Channing Tatum has been pitching an unusual take on Peter Pan, rumored to be a prequel positing that Pan and his lifelong enemy Captain Hook are actually brothers. (Tatum would play neither, but the movie has scribe Billy Ray and Alice in Wonderland producer Joe Roth attached.) Still, that’s not as far-fetched as another Pan project starring Aaron Eckhart, which modernizes and darkens the story: Now Hook is a tormented detective (Eckhart) on the hunt for a Peter Pan reimagined as a childlike kidnapper.
The Wizard of Oz
For now, the land of Oz has averted a showdown even bigger than Dorothy vs. the Wicked Witch. Last summer, two high-profile Oz pictures were percolating: the Sam Raimi–directed prequel Oz, the Great and Powerful, and the big-screen transfer of the Broadway musical Wicked, which had directors like J.J. Abrams and Ryan Murphy interested.
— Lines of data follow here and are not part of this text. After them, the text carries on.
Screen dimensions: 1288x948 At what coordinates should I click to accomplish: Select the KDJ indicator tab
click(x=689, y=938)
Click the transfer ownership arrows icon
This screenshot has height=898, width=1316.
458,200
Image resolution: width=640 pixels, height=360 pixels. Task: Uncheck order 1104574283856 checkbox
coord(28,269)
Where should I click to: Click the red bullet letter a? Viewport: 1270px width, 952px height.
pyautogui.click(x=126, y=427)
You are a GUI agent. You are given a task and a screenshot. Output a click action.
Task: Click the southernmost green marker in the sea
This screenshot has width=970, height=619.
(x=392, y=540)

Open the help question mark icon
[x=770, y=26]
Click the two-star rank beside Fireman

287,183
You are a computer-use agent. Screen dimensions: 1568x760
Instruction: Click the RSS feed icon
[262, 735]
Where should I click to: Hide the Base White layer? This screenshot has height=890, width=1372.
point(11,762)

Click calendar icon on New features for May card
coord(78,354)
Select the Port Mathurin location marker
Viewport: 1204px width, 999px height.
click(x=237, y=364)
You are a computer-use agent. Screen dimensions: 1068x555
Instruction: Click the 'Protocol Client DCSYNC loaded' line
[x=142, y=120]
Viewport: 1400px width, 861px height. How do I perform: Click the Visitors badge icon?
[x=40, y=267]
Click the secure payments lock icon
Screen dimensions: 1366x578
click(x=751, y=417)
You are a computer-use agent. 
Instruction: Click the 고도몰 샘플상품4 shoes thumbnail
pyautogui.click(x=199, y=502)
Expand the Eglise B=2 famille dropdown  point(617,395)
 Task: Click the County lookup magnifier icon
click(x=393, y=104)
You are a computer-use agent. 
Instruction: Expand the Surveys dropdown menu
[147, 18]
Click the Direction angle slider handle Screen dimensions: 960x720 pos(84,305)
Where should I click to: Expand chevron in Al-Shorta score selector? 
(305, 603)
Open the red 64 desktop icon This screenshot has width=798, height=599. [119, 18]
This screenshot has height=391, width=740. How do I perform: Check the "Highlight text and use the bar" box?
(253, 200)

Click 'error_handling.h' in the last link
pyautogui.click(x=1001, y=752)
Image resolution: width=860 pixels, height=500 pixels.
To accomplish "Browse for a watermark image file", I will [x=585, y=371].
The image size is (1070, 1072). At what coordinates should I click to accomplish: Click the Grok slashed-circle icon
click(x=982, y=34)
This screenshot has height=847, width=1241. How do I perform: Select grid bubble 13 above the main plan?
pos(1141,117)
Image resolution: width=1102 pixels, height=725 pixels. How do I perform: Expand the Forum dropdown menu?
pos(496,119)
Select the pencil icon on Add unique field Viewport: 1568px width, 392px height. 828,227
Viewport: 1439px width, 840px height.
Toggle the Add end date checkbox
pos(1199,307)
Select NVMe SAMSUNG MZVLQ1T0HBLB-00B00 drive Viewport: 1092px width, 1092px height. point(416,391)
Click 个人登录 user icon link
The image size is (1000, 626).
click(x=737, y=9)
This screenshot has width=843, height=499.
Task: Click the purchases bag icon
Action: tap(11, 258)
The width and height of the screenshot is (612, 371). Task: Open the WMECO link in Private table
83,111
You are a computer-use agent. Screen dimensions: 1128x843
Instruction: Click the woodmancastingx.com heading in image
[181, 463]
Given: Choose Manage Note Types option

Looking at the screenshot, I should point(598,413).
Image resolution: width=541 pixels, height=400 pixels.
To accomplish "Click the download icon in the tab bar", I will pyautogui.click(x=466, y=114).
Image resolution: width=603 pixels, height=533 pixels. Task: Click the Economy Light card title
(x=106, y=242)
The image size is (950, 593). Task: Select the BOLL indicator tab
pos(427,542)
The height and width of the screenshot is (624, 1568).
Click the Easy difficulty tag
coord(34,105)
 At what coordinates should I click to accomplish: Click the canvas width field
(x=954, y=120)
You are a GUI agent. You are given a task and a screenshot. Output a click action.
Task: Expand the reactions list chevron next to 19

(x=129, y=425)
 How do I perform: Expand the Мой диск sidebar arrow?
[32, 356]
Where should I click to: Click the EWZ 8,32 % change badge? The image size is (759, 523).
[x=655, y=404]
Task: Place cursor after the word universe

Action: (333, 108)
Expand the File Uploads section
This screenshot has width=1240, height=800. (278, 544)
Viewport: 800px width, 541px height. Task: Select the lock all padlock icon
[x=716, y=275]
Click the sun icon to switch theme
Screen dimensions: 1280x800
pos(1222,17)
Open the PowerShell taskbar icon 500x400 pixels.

However, there’s still no one attached to helm that movie, while Raimi has set James Franco, Mila Kunis, and Michelle Williams for his trip to Oz, which will be released next March. Whether that will put the kibosh on Wicked for the time being remains to be seen, but it can’t be good news for two other Oz movies in development at both Warner Bros. and New Line.
The Little Mermaid
Hanna director Joe Wright has long wanted to direct a version of The Little Mermaid that hews closer to its fairy-tale origins. As he once put it to Vulture: “It will be dark. I hate the idea that they destroyed the ending of the original in the Disney version.” He’ll have some competition, though, since Country Strong director Shana Feste is developing an adaptation of the book Mermaid: A Twist on the Classic Tale, which expands the source story into an adult love triangle.
TV Fairy Tales
The fairy-tale boom doesn’t stop at the multiplex. This fall, NBC will launch Grimm, a detective series where the hero cuffs fantasy villains and is aided by a big, bad wolf; at the same time, ABC’s got Once Upon a Time, which flashes between fairy-tale characters in their own fantasy land (including Ginnifer Goodwin as Snow White) and the real world, where they end up after an evil queen strikes them with an amnesiac curse. A word of advice to both shows: stay away from Hansel and Gretel and Jack and the Beanstalk, since those are the only two fairy-tale projects in development with no current competition. The former (Hansel and Gretel: Witch Hunters), starring Jeremy Renner, and the latter (Jack the Giant Killer), starring Nicholas Hoult and directed by Bryan Singer, are both due out next year in movie theaters.